You can see the thick dust under the sofa. Just add little touches and that paints a picture of the place a heavier description would never be able to match. Just a few details will break the action, but not by much.

Your setting should match the action. A high speed chase works better on crowded city streets than on a two lane highway in the middle of nowhere. There’s more room for things to go wrong. The reader can worry about the passers-by or the pursued or the pursuers, depending on who you have chasing who. Likewise, you wouldn’t have a peaceful fishing expedition on an interstate.

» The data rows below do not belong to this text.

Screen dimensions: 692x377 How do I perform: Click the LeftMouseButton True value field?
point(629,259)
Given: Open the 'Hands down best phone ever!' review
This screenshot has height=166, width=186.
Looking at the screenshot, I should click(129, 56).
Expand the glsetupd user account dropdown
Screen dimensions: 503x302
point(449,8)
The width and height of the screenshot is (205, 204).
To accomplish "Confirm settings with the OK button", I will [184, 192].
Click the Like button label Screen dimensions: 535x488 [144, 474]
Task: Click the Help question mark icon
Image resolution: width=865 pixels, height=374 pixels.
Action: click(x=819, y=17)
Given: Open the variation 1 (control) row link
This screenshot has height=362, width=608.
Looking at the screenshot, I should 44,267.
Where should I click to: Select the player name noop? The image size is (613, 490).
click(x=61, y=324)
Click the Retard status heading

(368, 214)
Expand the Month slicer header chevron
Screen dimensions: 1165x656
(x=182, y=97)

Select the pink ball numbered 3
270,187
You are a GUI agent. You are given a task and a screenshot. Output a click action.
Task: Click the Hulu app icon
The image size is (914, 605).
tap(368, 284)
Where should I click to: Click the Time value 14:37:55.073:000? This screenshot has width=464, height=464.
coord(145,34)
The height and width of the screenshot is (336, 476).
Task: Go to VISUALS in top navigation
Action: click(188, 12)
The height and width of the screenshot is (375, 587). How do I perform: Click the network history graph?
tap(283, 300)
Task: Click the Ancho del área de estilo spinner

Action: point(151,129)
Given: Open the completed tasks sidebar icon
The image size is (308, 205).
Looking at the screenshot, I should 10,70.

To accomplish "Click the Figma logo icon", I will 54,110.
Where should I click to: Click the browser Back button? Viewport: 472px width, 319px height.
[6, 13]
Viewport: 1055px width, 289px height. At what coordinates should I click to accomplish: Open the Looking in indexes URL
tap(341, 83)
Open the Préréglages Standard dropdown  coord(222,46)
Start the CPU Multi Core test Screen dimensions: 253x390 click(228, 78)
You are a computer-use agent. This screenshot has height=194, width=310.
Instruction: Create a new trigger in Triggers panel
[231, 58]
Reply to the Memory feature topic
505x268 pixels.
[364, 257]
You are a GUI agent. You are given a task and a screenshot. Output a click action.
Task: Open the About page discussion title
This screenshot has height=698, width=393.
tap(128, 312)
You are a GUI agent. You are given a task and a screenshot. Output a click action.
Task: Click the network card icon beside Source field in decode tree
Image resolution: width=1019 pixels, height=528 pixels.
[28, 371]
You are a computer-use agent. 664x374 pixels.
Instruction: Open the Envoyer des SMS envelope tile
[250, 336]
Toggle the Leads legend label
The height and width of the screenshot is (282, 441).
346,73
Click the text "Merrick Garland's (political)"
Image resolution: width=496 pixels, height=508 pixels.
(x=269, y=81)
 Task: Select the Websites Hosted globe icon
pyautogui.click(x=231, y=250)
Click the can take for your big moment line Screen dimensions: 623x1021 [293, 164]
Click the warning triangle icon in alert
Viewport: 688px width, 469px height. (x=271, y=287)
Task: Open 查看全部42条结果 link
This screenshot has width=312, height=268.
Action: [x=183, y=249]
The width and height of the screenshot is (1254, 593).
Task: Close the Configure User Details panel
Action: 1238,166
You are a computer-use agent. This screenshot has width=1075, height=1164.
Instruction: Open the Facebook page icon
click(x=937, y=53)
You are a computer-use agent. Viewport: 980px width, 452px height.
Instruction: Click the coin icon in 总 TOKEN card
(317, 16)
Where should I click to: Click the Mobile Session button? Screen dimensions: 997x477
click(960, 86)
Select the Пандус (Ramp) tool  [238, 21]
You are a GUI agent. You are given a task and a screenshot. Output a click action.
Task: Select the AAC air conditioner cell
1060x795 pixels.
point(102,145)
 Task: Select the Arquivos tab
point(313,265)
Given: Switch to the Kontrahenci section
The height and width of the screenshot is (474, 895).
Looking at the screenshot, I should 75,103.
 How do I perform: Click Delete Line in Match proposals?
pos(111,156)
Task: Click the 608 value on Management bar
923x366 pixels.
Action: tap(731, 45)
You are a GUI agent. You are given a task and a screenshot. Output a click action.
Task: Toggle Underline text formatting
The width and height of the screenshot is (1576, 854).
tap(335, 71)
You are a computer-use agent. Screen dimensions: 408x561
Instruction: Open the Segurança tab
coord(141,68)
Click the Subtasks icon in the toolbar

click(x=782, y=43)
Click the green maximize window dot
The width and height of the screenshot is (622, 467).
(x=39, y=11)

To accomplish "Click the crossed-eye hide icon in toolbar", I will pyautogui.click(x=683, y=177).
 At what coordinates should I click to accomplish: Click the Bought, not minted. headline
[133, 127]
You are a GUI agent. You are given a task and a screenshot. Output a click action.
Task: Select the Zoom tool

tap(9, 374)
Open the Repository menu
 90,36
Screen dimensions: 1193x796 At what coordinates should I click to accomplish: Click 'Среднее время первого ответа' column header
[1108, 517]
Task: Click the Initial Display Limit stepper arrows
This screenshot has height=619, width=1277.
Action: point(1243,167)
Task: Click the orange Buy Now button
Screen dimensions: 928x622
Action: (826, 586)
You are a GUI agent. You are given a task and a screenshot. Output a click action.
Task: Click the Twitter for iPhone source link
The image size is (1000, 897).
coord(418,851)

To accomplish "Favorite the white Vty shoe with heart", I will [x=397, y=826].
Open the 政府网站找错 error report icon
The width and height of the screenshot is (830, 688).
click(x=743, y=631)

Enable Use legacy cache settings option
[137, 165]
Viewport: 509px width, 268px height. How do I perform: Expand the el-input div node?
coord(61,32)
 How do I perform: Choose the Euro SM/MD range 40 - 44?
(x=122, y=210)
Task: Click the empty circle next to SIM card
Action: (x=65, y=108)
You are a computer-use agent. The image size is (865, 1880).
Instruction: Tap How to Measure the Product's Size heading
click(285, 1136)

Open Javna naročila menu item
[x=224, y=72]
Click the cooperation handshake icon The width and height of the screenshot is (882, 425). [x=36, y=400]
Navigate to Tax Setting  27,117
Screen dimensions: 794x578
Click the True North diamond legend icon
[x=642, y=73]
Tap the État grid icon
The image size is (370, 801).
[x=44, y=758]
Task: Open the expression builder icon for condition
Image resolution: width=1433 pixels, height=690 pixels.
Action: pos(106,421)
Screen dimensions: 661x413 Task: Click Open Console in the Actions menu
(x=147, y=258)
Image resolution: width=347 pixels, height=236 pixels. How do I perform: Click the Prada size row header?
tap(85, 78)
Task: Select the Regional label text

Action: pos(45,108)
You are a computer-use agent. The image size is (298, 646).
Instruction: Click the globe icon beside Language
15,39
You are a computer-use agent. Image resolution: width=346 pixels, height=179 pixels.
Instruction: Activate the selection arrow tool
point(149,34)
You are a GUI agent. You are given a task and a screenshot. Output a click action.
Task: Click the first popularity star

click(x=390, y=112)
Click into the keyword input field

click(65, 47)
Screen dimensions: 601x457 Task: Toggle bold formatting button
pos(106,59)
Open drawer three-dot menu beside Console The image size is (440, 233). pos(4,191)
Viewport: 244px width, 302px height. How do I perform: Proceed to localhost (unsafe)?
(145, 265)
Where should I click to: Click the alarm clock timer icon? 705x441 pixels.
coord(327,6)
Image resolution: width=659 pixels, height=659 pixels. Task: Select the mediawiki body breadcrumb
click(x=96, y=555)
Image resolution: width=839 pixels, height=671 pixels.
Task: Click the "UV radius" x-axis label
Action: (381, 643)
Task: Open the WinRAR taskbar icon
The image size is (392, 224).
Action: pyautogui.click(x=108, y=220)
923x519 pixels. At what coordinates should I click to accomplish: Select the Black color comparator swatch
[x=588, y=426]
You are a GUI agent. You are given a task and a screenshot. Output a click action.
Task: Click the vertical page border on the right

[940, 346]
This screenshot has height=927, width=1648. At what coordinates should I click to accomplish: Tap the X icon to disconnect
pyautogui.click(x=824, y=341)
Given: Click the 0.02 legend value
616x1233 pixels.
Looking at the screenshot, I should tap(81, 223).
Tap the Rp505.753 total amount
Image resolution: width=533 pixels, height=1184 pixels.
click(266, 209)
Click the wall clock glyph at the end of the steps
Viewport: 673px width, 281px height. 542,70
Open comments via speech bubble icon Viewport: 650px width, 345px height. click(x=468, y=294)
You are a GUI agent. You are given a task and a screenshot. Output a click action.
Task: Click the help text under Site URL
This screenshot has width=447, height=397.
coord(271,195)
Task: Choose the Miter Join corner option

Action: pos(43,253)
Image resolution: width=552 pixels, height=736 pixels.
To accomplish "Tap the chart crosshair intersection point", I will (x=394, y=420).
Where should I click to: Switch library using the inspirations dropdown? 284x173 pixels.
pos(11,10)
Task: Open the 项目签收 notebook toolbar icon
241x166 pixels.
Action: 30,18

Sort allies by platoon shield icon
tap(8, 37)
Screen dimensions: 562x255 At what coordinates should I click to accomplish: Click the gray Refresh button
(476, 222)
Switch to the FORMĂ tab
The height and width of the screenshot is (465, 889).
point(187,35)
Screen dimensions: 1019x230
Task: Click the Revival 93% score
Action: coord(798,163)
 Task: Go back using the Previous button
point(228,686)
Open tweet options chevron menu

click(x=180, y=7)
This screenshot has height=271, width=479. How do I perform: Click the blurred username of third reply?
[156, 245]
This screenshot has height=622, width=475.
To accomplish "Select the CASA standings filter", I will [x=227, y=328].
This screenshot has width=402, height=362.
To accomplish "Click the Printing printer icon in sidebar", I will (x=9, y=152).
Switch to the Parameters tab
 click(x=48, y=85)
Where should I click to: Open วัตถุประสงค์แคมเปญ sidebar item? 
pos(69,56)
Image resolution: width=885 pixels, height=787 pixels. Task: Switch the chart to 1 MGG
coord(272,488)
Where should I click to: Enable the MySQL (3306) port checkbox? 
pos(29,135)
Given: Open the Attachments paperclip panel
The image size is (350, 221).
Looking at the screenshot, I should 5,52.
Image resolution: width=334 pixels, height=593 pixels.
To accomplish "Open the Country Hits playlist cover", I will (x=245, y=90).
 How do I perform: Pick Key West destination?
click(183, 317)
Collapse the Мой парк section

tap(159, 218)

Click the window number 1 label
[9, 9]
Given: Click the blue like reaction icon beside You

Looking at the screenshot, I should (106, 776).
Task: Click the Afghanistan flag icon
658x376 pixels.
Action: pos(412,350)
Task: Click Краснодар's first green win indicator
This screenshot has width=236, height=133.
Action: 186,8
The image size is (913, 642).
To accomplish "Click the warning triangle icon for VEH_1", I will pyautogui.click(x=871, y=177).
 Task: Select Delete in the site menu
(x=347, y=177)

Describe your setting carefully. I often describe mine in a paragraph in the story notes. That allows me to visualize it before I add in any action. That’s more useful for town, houses and rooms, though. Describe them in minute detail in your notes. Then you can use those notes to intersperse a sentence here and there to describe it for your readers. Do that and you will find it easier to balance action and description.


I am not one who is comfortable talking about myself but here goes. I enjoy writing, family history, and reading. I decided to do this blog because I wanted to try something new. I decided to make it a weekly blog because I wasn't sure that I could keep up with a daily one, and monthly seemed like I was writing a magazine. I think I did ok with my choices. You'll notice that there are not a lot of graphics on my site. That's because there are graphics plastered everywhere on the Internet and those sites sometimes take forever to load. This blog is a place where you can kick back, relax and be ready to be amused. At least I hope I willbamuse you. This blog is on a variety of subjects from my ficitional cat agency, the FFL, which is monthly, to instructional blogs to editorials, which are my opinions only. I admit that I don't know everything and could be wrong -- I frequently am. Now, stop reading about me and read what I have to say!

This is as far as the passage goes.